As various lockdown measures are being lifted across the world during the ongoing COVID-19 pandemic, people are slowly rejoining the workforce while taking all the necessary precautions. In the post-lockdown world, one of the biggest challenges for people would be to safely commute to work.
During the lockdown phase, services of trains and buses were reduced or canceled all over the world. But now, with restrictions being eased, passenger demand is expected to increase as well.
While this was inevitable, there would be an undeniable potential risk of infection on trains and buses, depending on how crowded they are. As you might be already aware, coronavirus spreads when an infected person coughs, sneezes, or exhales small droplets packed with the virus into the air. These droplets then can enter the body through the eyes, nose, and mouth, either directly or after touching an infected object.
Many governments have advised that avoiding public transportation is your best bet to keep yourself safe from the transmission of SARS-CoV-2 at present. While many will be able to take a personal vehicle to work, ride a bicycle, or even walk, that is not an option for everyone. A majority of people around the world require various forms of public transport to get to their workplace.
So, how can those people keep themselves safe in such a scenario?
Guidelines to follow while availing public transport
The U.S. Centers for Disease Control and Prevention (CDC) has released a set of guidelines to protect us when we are using public transportation. Let’s take a look at some of the safety tips they have shared for public transit.
Avoid touching things. Utilize no-touch payment methods, no-touch trash cans, and doors as much as you can. Carry a hand sanitizer with you always and wash your hands with it whenever you end up touching any frequently touched surfaces.
Practice physical distancing. If possible, try and travel during non-peak hours. Also, keep a distance of almost 6 feet (about 2 meters) between yourself and other people.
Your local transit authority might have put up physical distancing markers like floor decals or signs. Follow them properly.
If possible, skip a row of seats between yourself and other riders.
Practice hand hygiene. This might sound very basic right now but it is essential to make it into a habit when you travel. Carry a hand sanitizer containing at least 60% alcohol with you always. Wash your hands with soap and water for at least 20 seconds after you arrive at your destination.

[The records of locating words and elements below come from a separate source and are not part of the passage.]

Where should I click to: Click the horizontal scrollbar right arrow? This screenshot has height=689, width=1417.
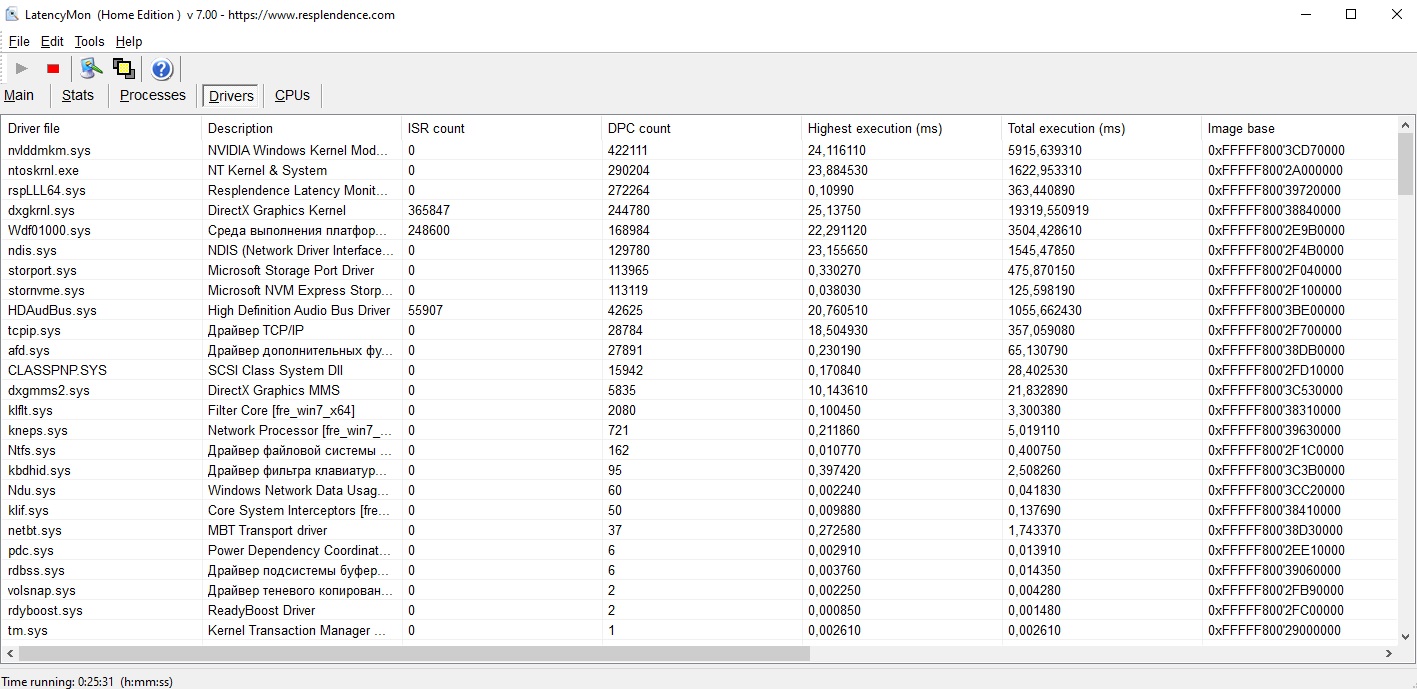pos(1389,654)
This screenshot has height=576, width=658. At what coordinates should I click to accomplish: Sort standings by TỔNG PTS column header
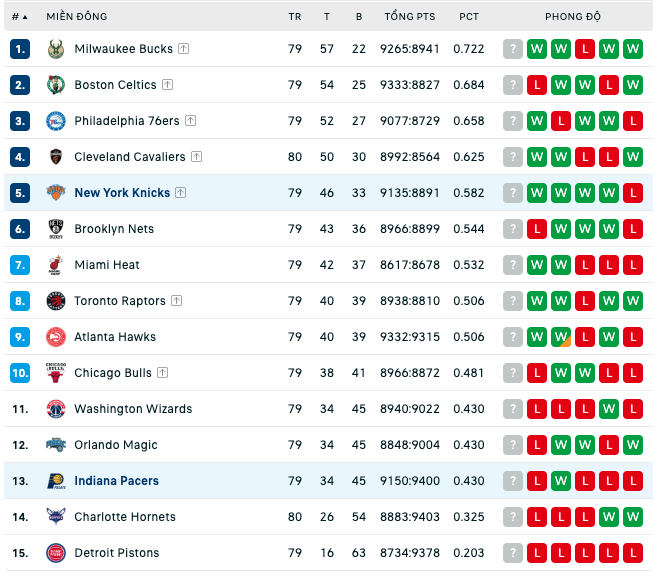410,17
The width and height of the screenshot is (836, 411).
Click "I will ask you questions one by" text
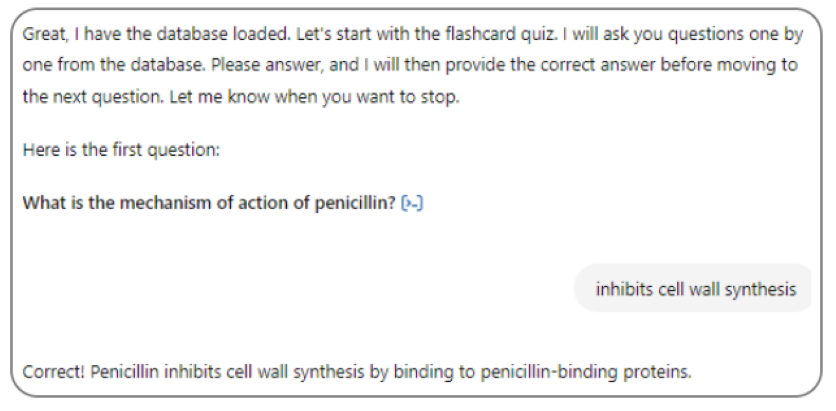pyautogui.click(x=684, y=36)
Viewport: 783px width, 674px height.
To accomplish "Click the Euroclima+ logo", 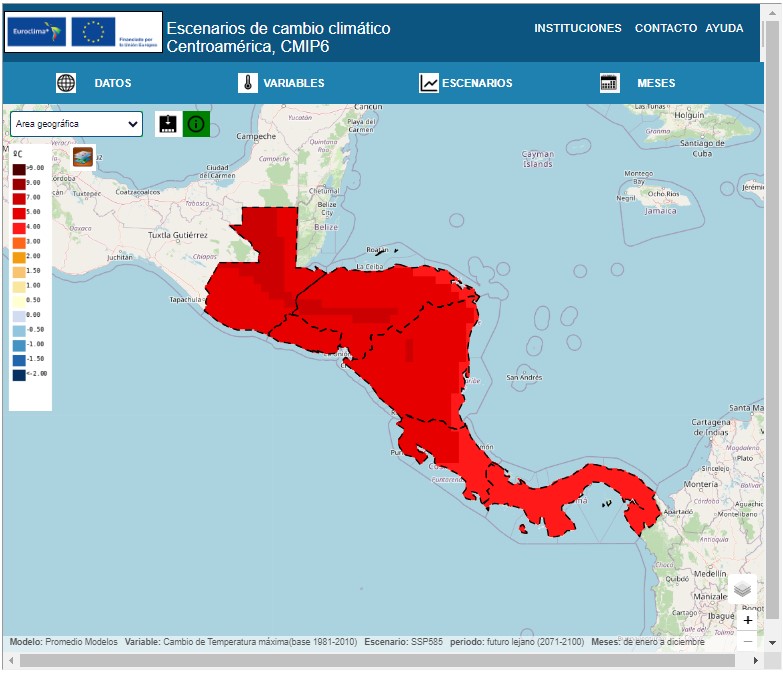I will tap(36, 32).
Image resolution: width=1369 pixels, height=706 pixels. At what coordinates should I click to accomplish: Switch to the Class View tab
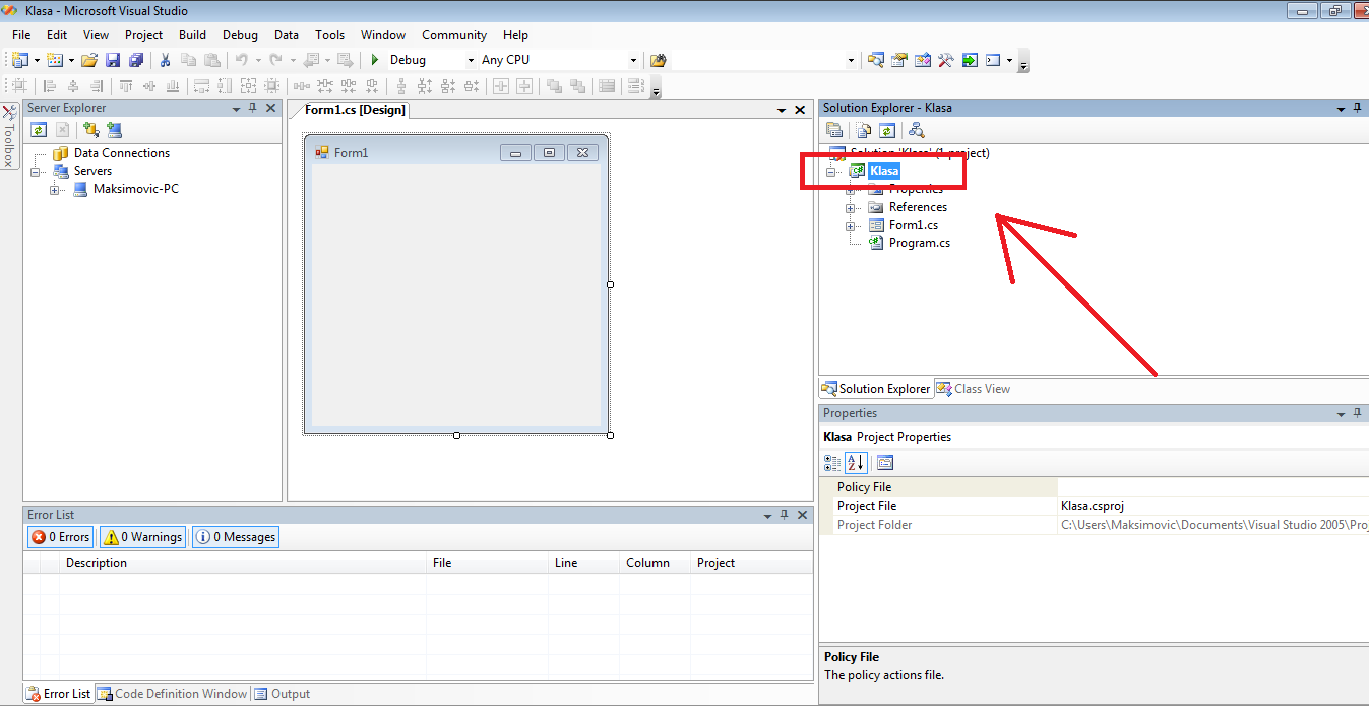[973, 389]
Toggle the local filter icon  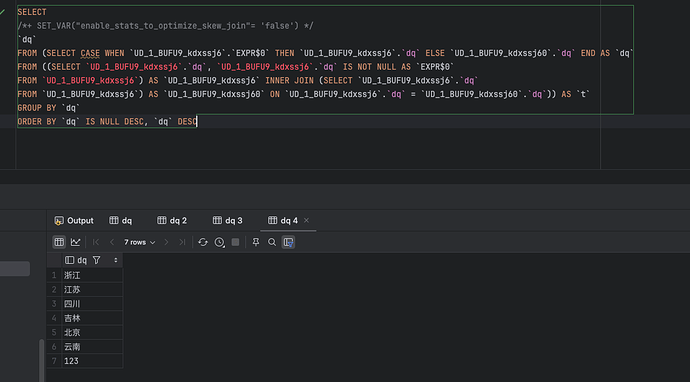[288, 242]
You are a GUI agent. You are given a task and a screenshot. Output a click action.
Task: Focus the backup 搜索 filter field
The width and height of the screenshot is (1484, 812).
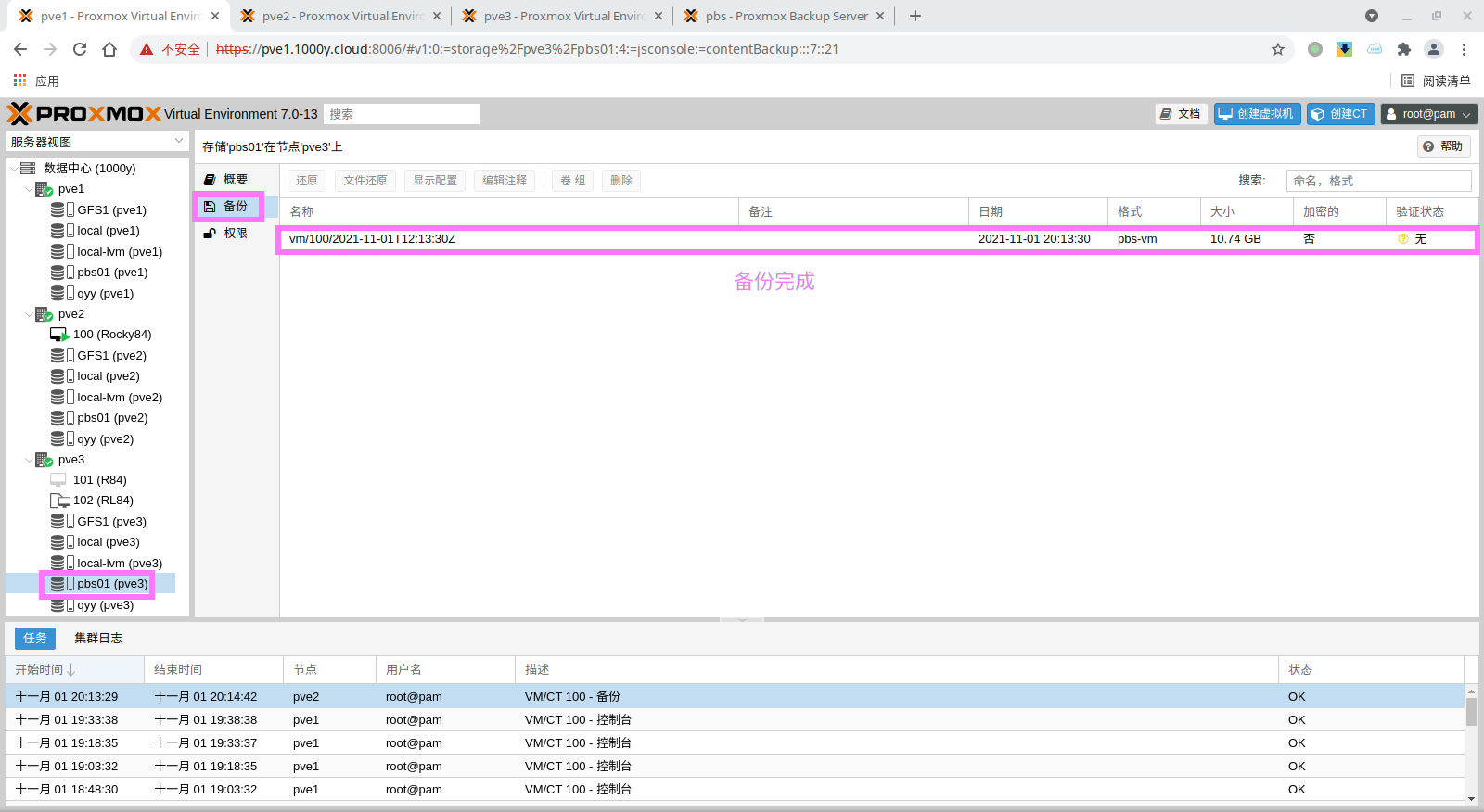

Improve ventilation. If you are sharing a ride with someone, then it would be advisable to improve the ventilation of the vehicle. You can do this by opening windows or setting the air ventilation or air conditioning on non-recirculation mode.
Clean and disinfect surfaces. You should carry a disinfectant spray or disinfecting wipes to sanitize any frequently touched surfaces (handlebars, gears, braking handles, locks, etc.) before using them.
Keep yourself up-to-date. If you cannot avoid public transport in these times, then it is best to keep yourself up-to-date on any changes to services and procedures. This will be vital if you need any special assistance.
To keep your general commute as safe as possible, the CDC has also suggested some basic measures like wearing a cloth face covering, washing your hands for at least 20 seconds with soap and water, and avoiding touching your face. Take a look at a few of their most essential safety tips for all types of transportation.
- When you aren’t able to maintain physical distance between yourself and others in commute, it is best to wear a cloth face covering.
- If you’re older or have a disability or an underlying health condition, then it would be better to limit your travel as much as possible right now.
- If you are at greater risk, but simply have to avail of public transport, then try and get a “transportation buddy” along with you on the ride. They might assist you with any special needs that you have.
You can follow the full set of guidelines shared by the CDC on their website.
Many governments have suggested that people should consider all other forms of transport before using public transport. But as public transit is unavoidable in a majority of the cases, it is up to you to strictly follow the basic guidelines for safety while commuting to and from work and keep yourself protected.